* **Activity**
Reproduce the listing exactly, so that no line differs from the original.

* **Records for processing**
=== Section Start ===

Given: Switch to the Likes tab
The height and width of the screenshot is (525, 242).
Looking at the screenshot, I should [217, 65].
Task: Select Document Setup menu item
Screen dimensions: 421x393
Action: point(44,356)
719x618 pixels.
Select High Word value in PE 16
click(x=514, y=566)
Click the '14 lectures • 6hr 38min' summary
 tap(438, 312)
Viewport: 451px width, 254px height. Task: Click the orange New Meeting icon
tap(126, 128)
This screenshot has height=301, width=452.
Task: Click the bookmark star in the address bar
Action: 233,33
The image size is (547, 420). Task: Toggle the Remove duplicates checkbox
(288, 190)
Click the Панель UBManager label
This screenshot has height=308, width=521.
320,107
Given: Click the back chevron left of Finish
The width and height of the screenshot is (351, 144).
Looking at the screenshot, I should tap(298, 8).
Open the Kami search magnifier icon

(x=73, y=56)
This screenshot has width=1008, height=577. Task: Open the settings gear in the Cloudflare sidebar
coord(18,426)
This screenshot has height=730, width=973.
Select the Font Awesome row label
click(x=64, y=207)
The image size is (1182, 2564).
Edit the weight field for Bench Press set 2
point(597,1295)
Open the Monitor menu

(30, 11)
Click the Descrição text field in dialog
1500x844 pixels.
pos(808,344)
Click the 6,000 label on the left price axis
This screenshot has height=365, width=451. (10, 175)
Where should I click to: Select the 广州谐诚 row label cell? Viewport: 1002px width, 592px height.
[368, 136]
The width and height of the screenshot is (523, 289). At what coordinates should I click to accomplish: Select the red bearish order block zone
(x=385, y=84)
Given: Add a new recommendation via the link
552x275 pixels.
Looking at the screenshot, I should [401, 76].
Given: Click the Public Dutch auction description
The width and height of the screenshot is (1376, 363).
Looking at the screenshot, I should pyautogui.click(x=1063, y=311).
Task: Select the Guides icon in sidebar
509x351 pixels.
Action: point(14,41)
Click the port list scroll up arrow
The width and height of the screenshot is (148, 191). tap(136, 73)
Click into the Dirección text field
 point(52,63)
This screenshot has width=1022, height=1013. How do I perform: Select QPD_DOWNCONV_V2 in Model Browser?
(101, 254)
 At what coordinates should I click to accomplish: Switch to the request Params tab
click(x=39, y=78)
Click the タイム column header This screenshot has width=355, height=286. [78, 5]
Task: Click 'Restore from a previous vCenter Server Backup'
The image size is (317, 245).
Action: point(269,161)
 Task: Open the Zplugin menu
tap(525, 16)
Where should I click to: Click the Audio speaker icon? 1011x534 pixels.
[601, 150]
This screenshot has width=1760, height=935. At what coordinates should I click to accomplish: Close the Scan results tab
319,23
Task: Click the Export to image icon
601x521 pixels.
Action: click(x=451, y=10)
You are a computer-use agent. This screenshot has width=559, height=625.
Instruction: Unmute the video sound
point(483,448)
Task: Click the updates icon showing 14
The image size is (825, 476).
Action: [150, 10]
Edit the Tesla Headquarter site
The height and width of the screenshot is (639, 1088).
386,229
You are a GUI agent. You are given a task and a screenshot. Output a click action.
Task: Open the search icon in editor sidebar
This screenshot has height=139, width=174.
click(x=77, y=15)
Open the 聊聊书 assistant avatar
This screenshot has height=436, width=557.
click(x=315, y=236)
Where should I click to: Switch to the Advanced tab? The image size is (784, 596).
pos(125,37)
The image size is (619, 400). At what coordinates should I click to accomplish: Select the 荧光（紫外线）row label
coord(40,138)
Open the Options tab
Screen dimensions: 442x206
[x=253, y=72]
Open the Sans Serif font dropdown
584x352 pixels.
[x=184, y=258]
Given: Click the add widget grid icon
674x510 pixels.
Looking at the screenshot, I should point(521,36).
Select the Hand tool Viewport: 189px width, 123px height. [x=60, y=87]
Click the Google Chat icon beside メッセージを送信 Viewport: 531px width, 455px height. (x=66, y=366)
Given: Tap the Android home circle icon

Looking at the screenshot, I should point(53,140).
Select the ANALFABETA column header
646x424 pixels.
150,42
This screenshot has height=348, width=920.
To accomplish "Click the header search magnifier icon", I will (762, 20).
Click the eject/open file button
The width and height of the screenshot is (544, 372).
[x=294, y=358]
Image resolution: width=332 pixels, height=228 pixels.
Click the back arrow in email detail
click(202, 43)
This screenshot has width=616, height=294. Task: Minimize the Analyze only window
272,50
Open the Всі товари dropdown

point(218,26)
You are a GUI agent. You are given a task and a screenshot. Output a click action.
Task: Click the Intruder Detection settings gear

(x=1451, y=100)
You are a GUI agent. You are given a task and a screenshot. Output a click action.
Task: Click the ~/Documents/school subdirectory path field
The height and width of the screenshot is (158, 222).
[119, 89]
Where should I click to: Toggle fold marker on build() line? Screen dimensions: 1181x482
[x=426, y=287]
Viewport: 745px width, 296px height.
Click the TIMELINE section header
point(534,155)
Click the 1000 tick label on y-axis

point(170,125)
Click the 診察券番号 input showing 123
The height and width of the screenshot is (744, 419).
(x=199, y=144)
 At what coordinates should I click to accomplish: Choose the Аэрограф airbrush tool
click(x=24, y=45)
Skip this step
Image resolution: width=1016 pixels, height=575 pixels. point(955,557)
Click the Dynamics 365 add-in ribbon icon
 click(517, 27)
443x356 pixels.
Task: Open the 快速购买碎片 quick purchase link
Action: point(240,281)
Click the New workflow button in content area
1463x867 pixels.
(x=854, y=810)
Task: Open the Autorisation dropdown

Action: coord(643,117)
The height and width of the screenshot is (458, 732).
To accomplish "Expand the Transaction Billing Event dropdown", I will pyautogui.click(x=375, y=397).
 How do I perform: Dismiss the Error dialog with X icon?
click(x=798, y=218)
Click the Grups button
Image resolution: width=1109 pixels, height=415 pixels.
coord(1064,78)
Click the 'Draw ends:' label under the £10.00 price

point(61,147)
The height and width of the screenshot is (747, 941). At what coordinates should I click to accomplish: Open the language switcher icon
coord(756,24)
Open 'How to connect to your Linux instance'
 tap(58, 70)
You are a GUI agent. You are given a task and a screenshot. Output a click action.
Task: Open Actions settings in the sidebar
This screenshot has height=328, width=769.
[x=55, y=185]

=== Section End ===

* **Solution to the problem**
Given: Switch to the Likes tab
The height and width of the screenshot is (525, 242).
Looking at the screenshot, I should [217, 65].
Task: Select Document Setup menu item
Screen dimensions: 421x393
Action: point(44,356)
719x618 pixels.
Select High Word value in PE 16
click(x=514, y=566)
Click the '14 lectures • 6hr 38min' summary
 tap(438, 312)
Viewport: 451px width, 254px height. Task: Click the orange New Meeting icon
tap(126, 128)
This screenshot has height=301, width=452.
Task: Click the bookmark star in the address bar
Action: 233,33
The image size is (547, 420). Task: Toggle the Remove duplicates checkbox
(288, 190)
Click the Панель UBManager label
This screenshot has height=308, width=521.
320,107
Given: Click the back chevron left of Finish
The width and height of the screenshot is (351, 144).
Looking at the screenshot, I should tap(298, 8).
Open the Kami search magnifier icon

(x=73, y=56)
This screenshot has width=1008, height=577. Task: Open the settings gear in the Cloudflare sidebar
coord(18,426)
This screenshot has height=730, width=973.
Select the Font Awesome row label
click(x=64, y=207)
The image size is (1182, 2564).
Edit the weight field for Bench Press set 2
point(597,1295)
Open the Monitor menu

(30, 11)
Click the Descrição text field in dialog
1500x844 pixels.
pos(808,344)
Click the 6,000 label on the left price axis
This screenshot has height=365, width=451. (10, 175)
Where should I click to: Select the 广州谐诚 row label cell? Viewport: 1002px width, 592px height.
[368, 136]
The width and height of the screenshot is (523, 289). At what coordinates should I click to accomplish: Select the red bearish order block zone
(x=385, y=84)
Given: Add a new recommendation via the link
552x275 pixels.
Looking at the screenshot, I should [401, 76].
Given: Click the Public Dutch auction description
The width and height of the screenshot is (1376, 363).
Looking at the screenshot, I should pyautogui.click(x=1063, y=311).
Task: Select the Guides icon in sidebar
509x351 pixels.
Action: point(14,41)
Click the port list scroll up arrow
The width and height of the screenshot is (148, 191). tap(136, 73)
Click into the Dirección text field
 point(52,63)
This screenshot has width=1022, height=1013. How do I perform: Select QPD_DOWNCONV_V2 in Model Browser?
(101, 254)
 At what coordinates should I click to accomplish: Switch to the request Params tab
click(x=39, y=78)
Click the タイム column header This screenshot has width=355, height=286. [78, 5]
Task: Click 'Restore from a previous vCenter Server Backup'
The image size is (317, 245).
Action: point(269,161)
 Task: Open the Zplugin menu
tap(525, 16)
Where should I click to: Click the Audio speaker icon? 1011x534 pixels.
[601, 150]
This screenshot has width=1760, height=935. At what coordinates should I click to accomplish: Close the Scan results tab
319,23
Task: Click the Export to image icon
601x521 pixels.
Action: click(x=451, y=10)
You are a computer-use agent. This screenshot has width=559, height=625.
Instruction: Unmute the video sound
point(483,448)
Task: Click the updates icon showing 14
The image size is (825, 476).
Action: [150, 10]
Edit the Tesla Headquarter site
The height and width of the screenshot is (639, 1088).
386,229
You are a GUI agent. You are given a task and a screenshot. Output a click action.
Task: Open the search icon in editor sidebar
This screenshot has height=139, width=174.
click(x=77, y=15)
Open the 聊聊书 assistant avatar
This screenshot has height=436, width=557.
click(x=315, y=236)
Where should I click to: Switch to the Advanced tab? The image size is (784, 596).
pos(125,37)
The image size is (619, 400). At what coordinates should I click to accomplish: Select the 荧光（紫外线）row label
coord(40,138)
Open the Options tab
Screen dimensions: 442x206
[x=253, y=72]
Open the Sans Serif font dropdown
584x352 pixels.
[x=184, y=258]
Given: Click the add widget grid icon
674x510 pixels.
Looking at the screenshot, I should point(521,36).
Select the Hand tool Viewport: 189px width, 123px height. [x=60, y=87]
Click the Google Chat icon beside メッセージを送信 Viewport: 531px width, 455px height. (x=66, y=366)
Given: Tap the Android home circle icon

Looking at the screenshot, I should point(53,140).
Select the ANALFABETA column header
646x424 pixels.
150,42
This screenshot has height=348, width=920.
To accomplish "Click the header search magnifier icon", I will (762, 20).
Click the eject/open file button
The width and height of the screenshot is (544, 372).
[x=294, y=358]
Image resolution: width=332 pixels, height=228 pixels.
Click the back arrow in email detail
click(202, 43)
This screenshot has width=616, height=294. Task: Minimize the Analyze only window
272,50
Open the Всі товари dropdown

point(218,26)
You are a GUI agent. You are given a task and a screenshot. Output a click action.
Task: Click the Intruder Detection settings gear

(x=1451, y=100)
You are a GUI agent. You are given a task and a screenshot. Output a click action.
Task: Click the ~/Documents/school subdirectory path field
The height and width of the screenshot is (158, 222).
[119, 89]
Where should I click to: Toggle fold marker on build() line? Screen dimensions: 1181x482
[x=426, y=287]
Viewport: 745px width, 296px height.
Click the TIMELINE section header
point(534,155)
Click the 1000 tick label on y-axis

point(170,125)
Click the 診察券番号 input showing 123
The height and width of the screenshot is (744, 419).
(x=199, y=144)
 At what coordinates should I click to accomplish: Choose the Аэрограф airbrush tool
click(x=24, y=45)
Skip this step
Image resolution: width=1016 pixels, height=575 pixels. point(955,557)
Click the Dynamics 365 add-in ribbon icon
 click(517, 27)
443x356 pixels.
Task: Open the 快速购买碎片 quick purchase link
Action: point(240,281)
Click the New workflow button in content area
1463x867 pixels.
(x=854, y=810)
Task: Open the Autorisation dropdown

Action: coord(643,117)
The height and width of the screenshot is (458, 732).
To accomplish "Expand the Transaction Billing Event dropdown", I will pyautogui.click(x=375, y=397).
 How do I perform: Dismiss the Error dialog with X icon?
click(x=798, y=218)
Click the Grups button
Image resolution: width=1109 pixels, height=415 pixels.
coord(1064,78)
Click the 'Draw ends:' label under the £10.00 price

point(61,147)
The height and width of the screenshot is (747, 941). At what coordinates should I click to accomplish: Open the language switcher icon
coord(756,24)
Open 'How to connect to your Linux instance'
 tap(58, 70)
You are a GUI agent. You are given a task and a screenshot. Output a click action.
Task: Open Actions settings in the sidebar
This screenshot has height=328, width=769.
[x=55, y=185]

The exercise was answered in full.